I don't tell many people that I am bi-sexual. Why? It confuses them. No, seriously, they get all discombobulated and don't know what to think. If I tell a straight woman that I'm bi she automatically worries that I've been checking her out and if they happen to have read any of my stories they really worry. And if I tell a guy I'm bi he starts fantasizing about me and him and some other chick.
I don't sit around and fantasize about my co-workers - they are my co-workers and I don't mess with that even though one of them is kinda hot. But she's totally straight and even if she wasn't I just wouldn't got there. I don't imagine my girl friends naked and I don't hit on other girls. I'm not dangerous - I swear. I've had one relationship that developed from a friendship. That's it. Yet I know that if I met someone that happened to turn me on and showed some interest and my fiance was OK with it, yes, I'd go there again. But my commitment is to my fiance so that means that I'm not in a position to get into a real relationship. Do I crave pussy? No, I don't. I enjoy being with a woman but I don't dream about it.

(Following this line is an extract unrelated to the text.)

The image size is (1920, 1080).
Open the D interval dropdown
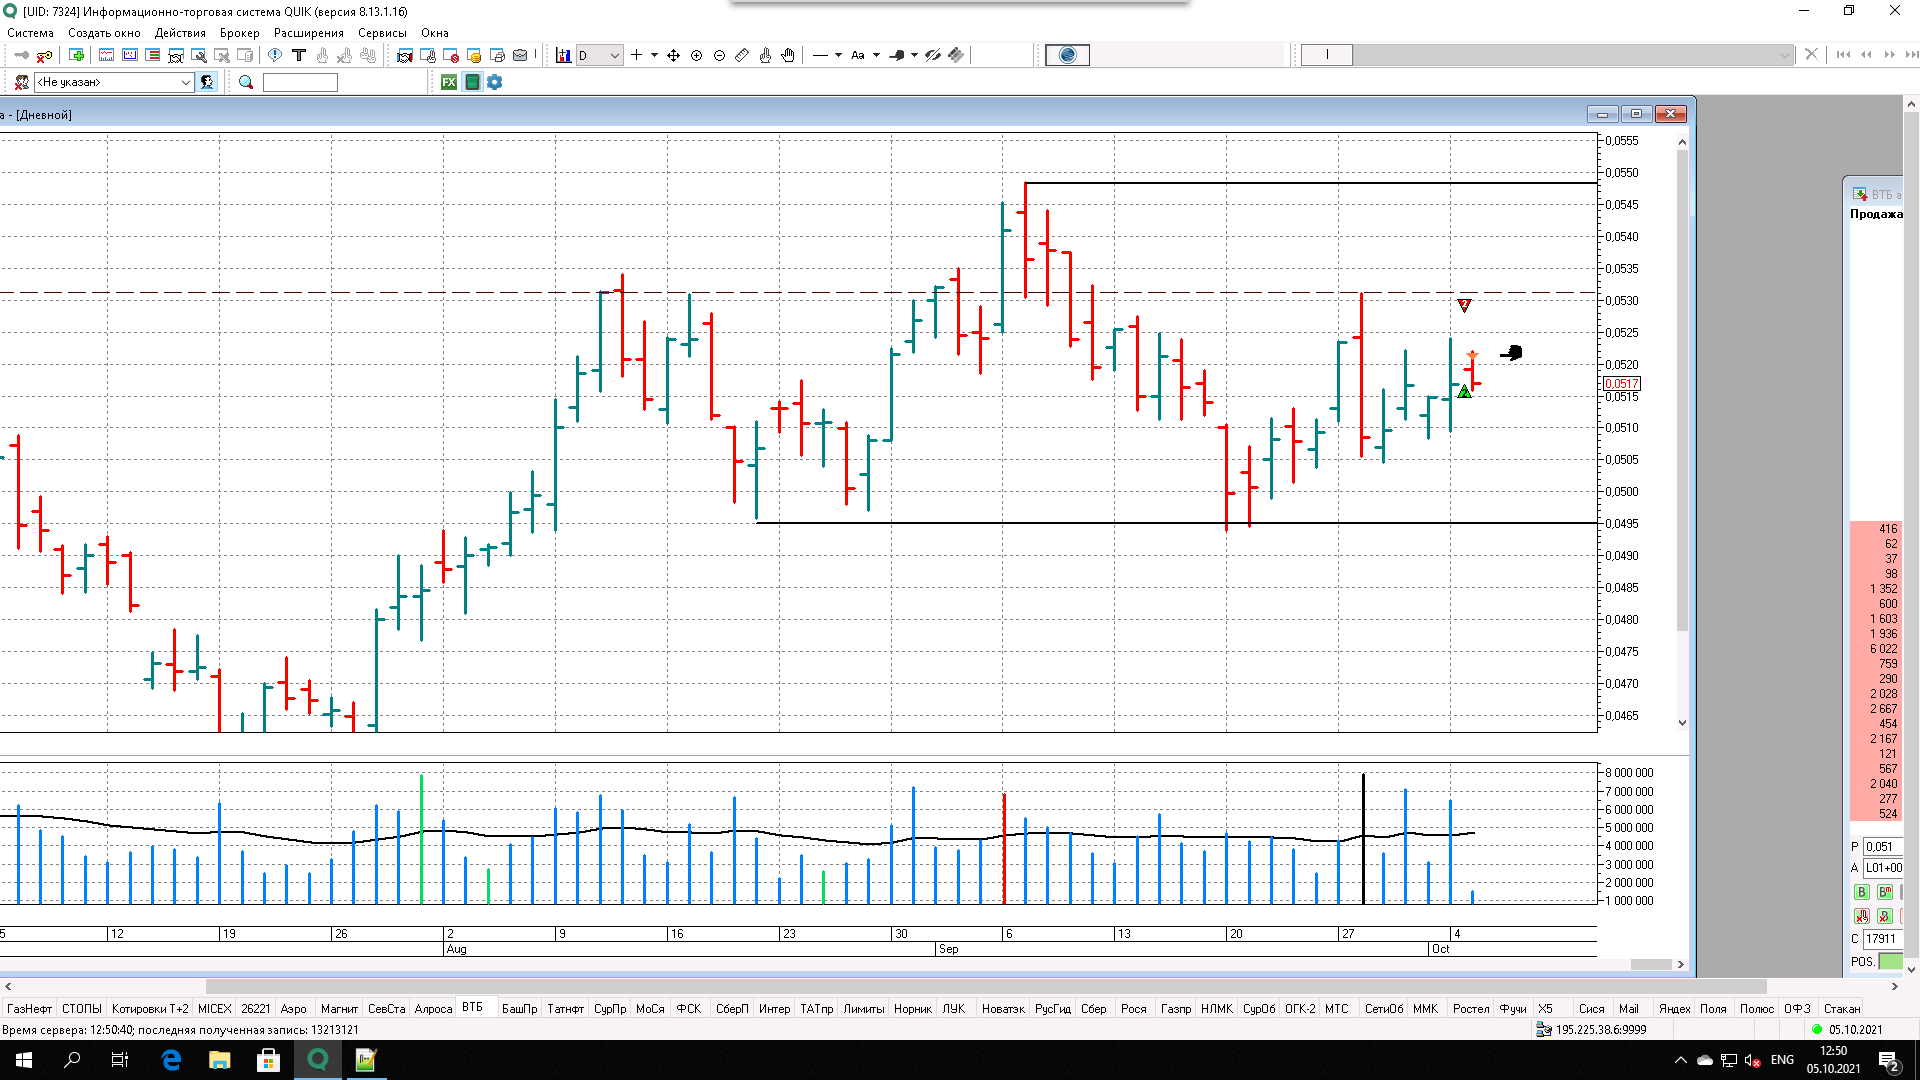click(x=614, y=55)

I also don't actively go out searching for a third partner in my relationship. My fiance and I have discussed it and we may go there at some point but it isn't a huge goal for us.
Being bi-sexual does not mean that I am a big horn dog looking to get action from men and women. Be bi-sexual does not mean that I need both men and women to be satisfied. Being bi-sexual does not mean what a lot of straight people think it means.

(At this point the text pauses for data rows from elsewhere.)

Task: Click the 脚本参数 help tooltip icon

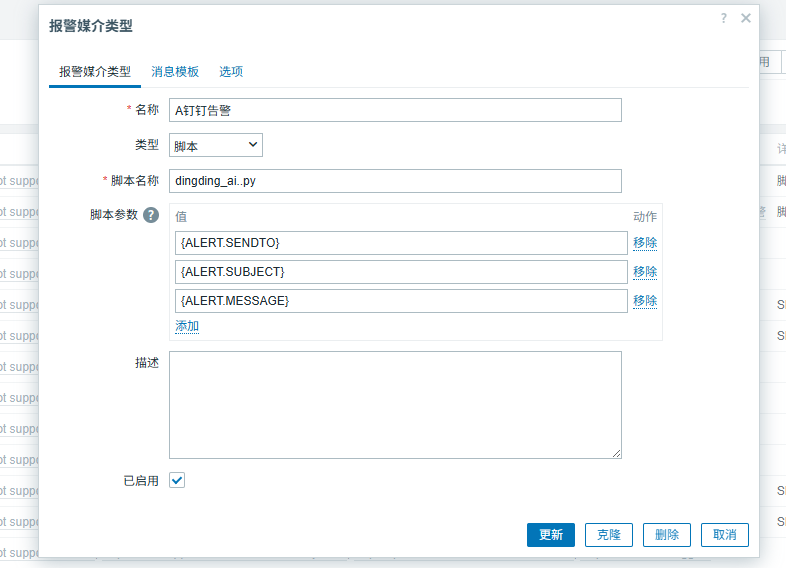Action: pos(151,215)
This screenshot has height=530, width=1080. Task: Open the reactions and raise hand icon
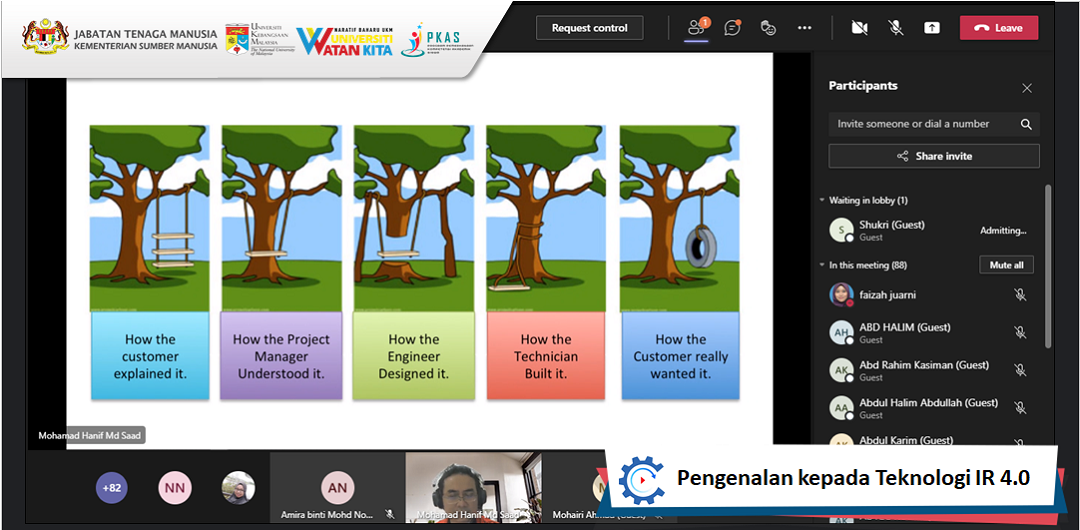[x=768, y=28]
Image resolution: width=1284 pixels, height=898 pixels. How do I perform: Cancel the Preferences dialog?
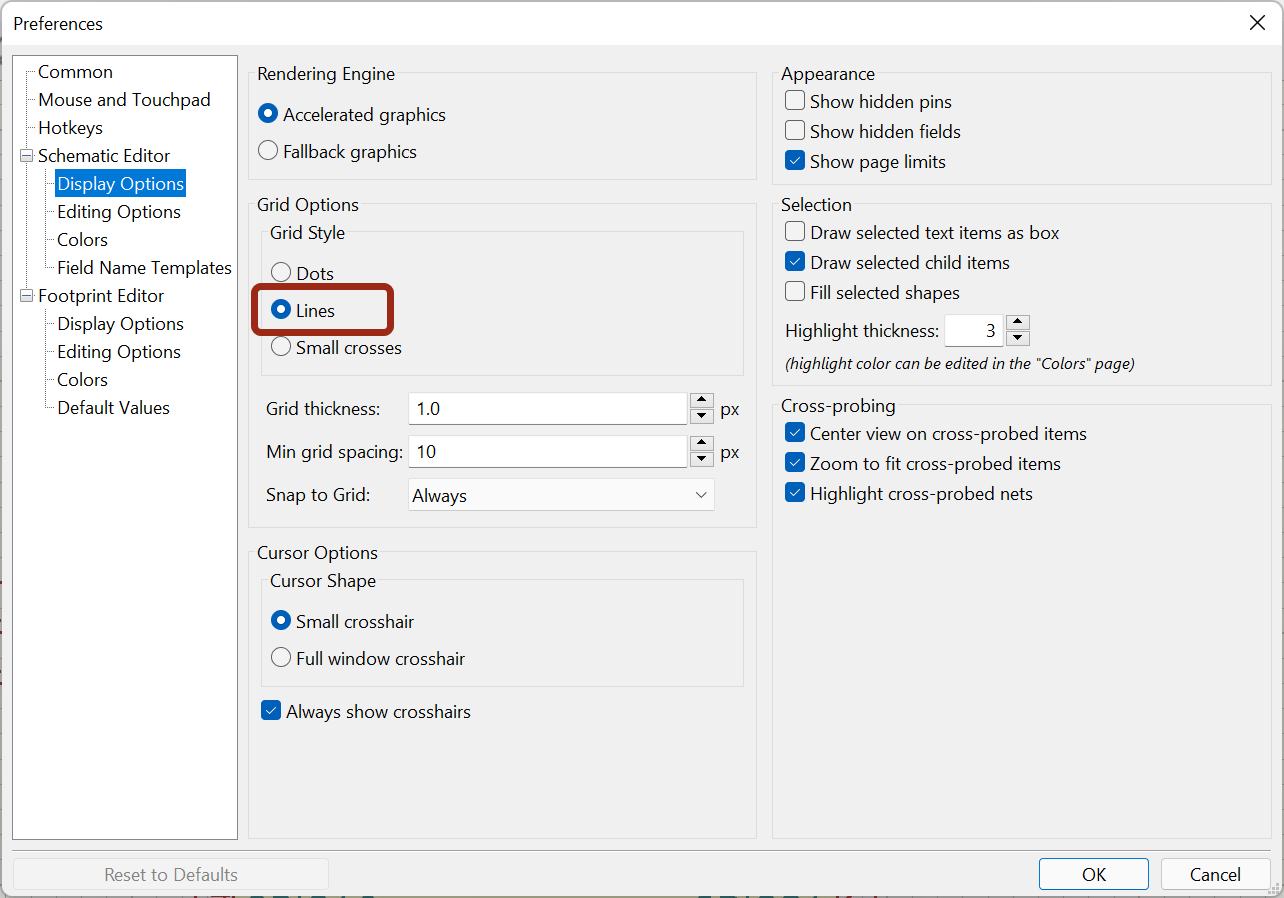(1215, 874)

It simply means that there are some women I find attractive and there are some women I would consider being sexual with and there are some women I might meet that I would consider inviting into my bedroom with my fiance. It also means that I find my male partner very attractive and am very happy with him and will be happy having him as the only partner in my life if that is what we chose.
And that's why I don't tell many people in my real life that I am bi-sexual.